Fic: Grace - Chapter 15 (part 1)

Apr 25, 2007 12:14


Title: Grace - Chatper 15 (part 1)
Rating: M
Fandom: P!atd (Brendon/Ryan)


Chapter 15

Ryan has four different highlighters.

Bluegreenyellowpink and as the lines in the journal blur together, so do the colours. The whole thing, these frayed pages, it’s just a rainbow of thoughts and feelings, and what Ryan deemed important. It hazes together like a sunset, like an ocean, like vomit, bile, piss, and my pupils cross over my nose just trying to take it all in.
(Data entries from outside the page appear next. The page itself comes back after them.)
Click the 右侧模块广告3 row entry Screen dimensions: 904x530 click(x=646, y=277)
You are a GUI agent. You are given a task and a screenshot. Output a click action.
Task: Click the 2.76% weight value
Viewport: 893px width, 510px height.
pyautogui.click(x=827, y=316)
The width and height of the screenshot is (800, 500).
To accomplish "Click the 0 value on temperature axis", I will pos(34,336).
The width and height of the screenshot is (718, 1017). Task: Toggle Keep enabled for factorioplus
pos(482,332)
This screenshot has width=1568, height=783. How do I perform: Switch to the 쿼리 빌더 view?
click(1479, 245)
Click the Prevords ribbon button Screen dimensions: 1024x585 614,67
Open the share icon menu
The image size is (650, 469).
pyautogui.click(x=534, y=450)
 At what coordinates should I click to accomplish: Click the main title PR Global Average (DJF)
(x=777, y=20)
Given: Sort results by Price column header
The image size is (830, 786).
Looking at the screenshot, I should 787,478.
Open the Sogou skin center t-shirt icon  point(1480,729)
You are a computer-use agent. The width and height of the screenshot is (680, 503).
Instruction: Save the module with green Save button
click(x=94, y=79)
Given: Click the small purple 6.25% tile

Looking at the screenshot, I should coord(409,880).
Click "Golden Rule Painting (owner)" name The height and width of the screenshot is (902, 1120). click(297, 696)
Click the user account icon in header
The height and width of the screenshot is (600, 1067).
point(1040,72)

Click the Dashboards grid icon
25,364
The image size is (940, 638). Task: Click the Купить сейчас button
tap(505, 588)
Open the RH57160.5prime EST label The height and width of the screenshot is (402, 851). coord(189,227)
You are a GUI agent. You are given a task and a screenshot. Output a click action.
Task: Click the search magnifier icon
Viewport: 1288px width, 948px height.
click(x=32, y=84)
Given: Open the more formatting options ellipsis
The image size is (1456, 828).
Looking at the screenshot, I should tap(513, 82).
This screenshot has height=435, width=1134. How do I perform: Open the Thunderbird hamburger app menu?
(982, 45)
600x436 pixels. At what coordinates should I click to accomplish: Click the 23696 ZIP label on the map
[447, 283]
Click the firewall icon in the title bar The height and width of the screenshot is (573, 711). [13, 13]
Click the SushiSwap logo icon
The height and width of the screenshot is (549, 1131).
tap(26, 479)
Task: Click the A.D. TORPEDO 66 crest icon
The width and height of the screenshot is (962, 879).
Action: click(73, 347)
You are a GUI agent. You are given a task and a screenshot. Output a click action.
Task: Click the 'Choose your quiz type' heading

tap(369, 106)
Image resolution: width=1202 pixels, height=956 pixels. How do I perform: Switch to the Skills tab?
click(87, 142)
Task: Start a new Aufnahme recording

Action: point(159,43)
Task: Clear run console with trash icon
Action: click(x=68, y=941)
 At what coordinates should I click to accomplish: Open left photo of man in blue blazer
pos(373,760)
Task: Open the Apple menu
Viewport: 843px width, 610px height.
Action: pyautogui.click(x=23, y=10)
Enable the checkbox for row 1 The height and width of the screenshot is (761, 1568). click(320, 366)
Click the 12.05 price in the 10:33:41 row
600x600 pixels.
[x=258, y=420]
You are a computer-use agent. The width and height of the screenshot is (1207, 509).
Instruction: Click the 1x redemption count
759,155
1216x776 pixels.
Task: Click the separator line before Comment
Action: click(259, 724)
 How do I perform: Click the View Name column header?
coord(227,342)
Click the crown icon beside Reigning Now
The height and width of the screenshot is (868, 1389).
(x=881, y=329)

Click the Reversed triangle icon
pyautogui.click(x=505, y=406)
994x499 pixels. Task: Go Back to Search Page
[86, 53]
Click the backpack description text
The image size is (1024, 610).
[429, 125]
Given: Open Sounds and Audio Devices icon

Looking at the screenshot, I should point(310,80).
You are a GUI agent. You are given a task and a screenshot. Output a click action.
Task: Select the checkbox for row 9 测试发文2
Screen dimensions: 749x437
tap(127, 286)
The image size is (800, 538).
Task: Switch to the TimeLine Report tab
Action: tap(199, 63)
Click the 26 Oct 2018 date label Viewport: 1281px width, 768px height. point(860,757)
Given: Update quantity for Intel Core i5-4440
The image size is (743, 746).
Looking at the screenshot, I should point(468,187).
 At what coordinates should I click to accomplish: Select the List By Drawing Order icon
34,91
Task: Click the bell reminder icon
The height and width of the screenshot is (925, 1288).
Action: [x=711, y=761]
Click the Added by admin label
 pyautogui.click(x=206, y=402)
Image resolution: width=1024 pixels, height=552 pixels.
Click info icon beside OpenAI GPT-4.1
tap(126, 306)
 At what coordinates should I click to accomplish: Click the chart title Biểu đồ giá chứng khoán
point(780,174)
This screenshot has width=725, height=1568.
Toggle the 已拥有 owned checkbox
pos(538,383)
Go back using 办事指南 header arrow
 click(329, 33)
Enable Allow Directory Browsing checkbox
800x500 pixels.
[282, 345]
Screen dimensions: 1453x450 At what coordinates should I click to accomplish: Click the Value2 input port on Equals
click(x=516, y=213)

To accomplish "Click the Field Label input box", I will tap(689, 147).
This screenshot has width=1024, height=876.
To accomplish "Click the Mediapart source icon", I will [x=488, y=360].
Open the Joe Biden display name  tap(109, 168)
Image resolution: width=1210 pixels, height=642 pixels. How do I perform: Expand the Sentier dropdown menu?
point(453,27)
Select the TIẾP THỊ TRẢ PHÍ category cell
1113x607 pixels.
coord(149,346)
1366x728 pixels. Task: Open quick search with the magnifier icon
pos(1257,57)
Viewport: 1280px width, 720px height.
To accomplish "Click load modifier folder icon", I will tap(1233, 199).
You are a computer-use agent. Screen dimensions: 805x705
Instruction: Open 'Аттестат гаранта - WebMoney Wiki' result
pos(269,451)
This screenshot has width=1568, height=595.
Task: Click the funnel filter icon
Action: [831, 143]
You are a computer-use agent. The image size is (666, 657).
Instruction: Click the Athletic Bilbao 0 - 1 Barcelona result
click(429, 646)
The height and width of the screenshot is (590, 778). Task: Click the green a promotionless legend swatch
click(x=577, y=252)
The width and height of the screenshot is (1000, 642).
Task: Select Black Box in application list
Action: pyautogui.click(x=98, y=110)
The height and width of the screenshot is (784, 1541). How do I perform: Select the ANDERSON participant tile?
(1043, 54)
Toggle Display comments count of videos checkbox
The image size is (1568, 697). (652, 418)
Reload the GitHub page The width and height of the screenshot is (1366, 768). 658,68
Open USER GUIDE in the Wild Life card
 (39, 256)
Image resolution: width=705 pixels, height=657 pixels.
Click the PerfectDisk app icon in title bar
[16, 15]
Trying to absorb it all like a toilet absorbs a hangover, like a rug absorbs sweat and cum and dust. The whole background is nothing; it’s meaningless, it’s stupid, but the words, they stand out too bold and too firm. The words, they stick out and imprint themselves on my fingers when I hold the pages too tight.

I am reading my mother.

I’m reading her like a handbook, like a magazine, like an Ikea instruction pamphlet, like everything she has ever felt, ever done, ever wanted. It’s written on the pages in front of me. It’s just quotes and passages, and some of those little lines of prose and thought, some I know are written by her, but the point is, the point is that it’s her explanation for everything that she has ever, ever done.

It’s her reasoning, it’s her justifying herself and her decisions to the great wide world, and maybe to me too. Maybe she knew I’d get a hold of this. Maybe she knew that it would end up in the dirty hands of the two of her children who hated her most. She gave it to Catherine, who gave it to me.

This, it’s her head and it’s her heart, and maybe most importantly of all, it’s her.

Catherine’s pages, they aren’t nearly as inspiring, most of her words have been scribbled down, with letters that trail off the page; the high of drugs and alcohol hindering any efforts at maturity or depth. There are one offs though, spaces of time where Catherine must have come hurtling back down to Earth just long enough to write a few letters, cry over them and let the ink mingle with her tears. I swear I can smell the saltwater, smell the liquid heart-ache, those fluids that her body was desperate to get rid of. I can smell Catherine on these pages, and absorbing all this, it hurts more than it was supposed to, but by the time I finish reading it for the first time, I realize that this is why I put it off so long.

I knew it would hurt, I knew that this whole thing would be a dagger to my heart, knew that it would leave me wasted, over-dosing on emotion, overdosing on Urie.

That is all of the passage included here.